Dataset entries
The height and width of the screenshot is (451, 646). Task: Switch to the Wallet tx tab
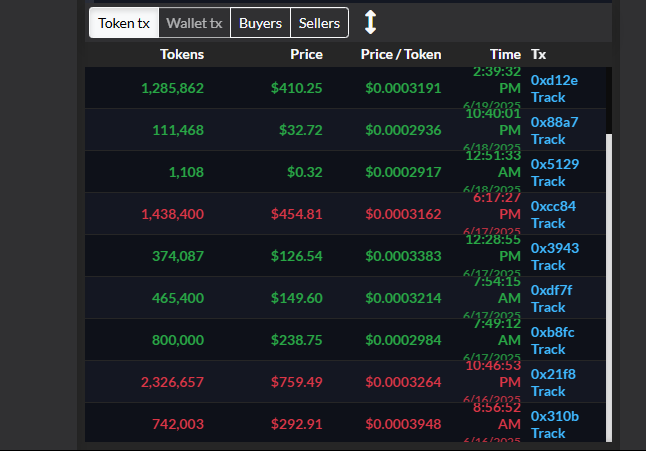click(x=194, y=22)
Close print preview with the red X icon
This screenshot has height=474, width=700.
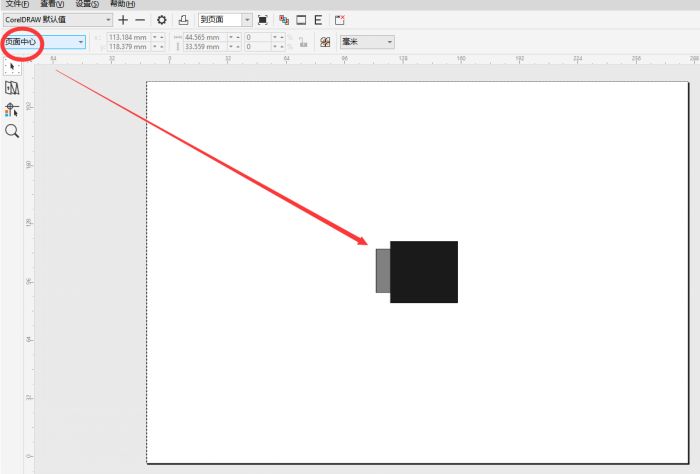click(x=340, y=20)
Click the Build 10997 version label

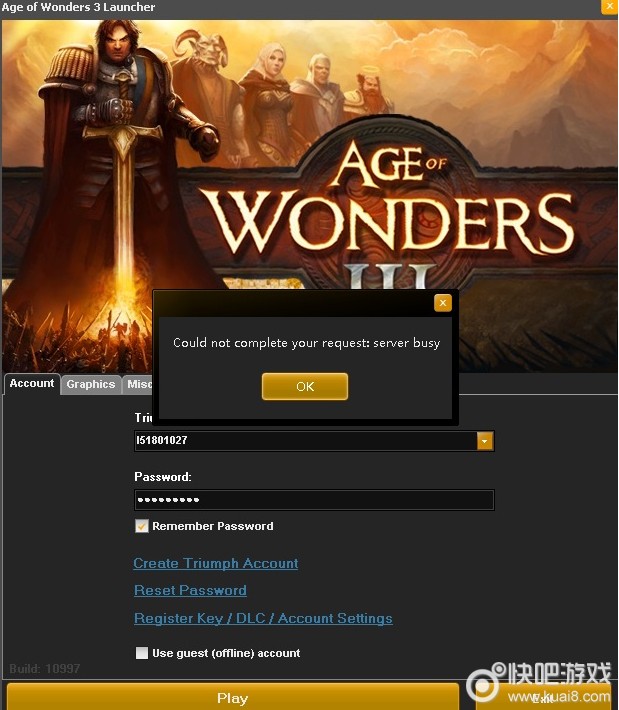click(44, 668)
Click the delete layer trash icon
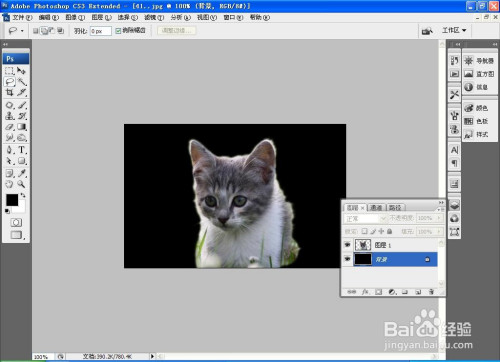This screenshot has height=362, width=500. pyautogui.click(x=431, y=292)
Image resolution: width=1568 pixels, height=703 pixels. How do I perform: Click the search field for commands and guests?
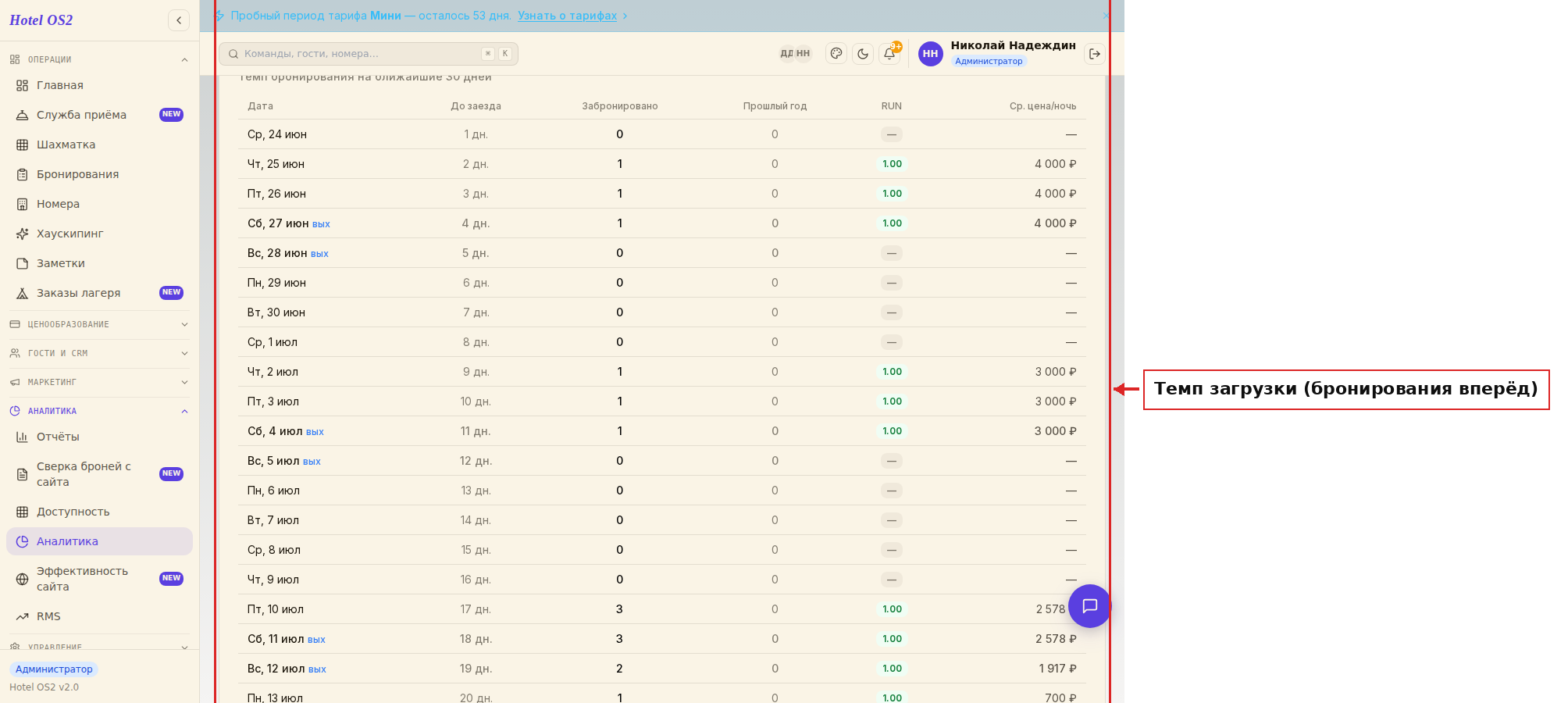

→ **What is needed**:
Please give the entries again word for word, without any pictures.

→ **Answer section**:
The height and width of the screenshot is (451, 646). Task: Switch to the Wallet tx tab
click(x=194, y=22)
Close print preview with the red X icon
This screenshot has height=474, width=700.
click(x=340, y=20)
Click the Build 10997 version label

click(44, 668)
Click the delete layer trash icon
This screenshot has height=362, width=500. pyautogui.click(x=431, y=292)
Image resolution: width=1568 pixels, height=703 pixels. How do I perform: Click the search field for commands and guests?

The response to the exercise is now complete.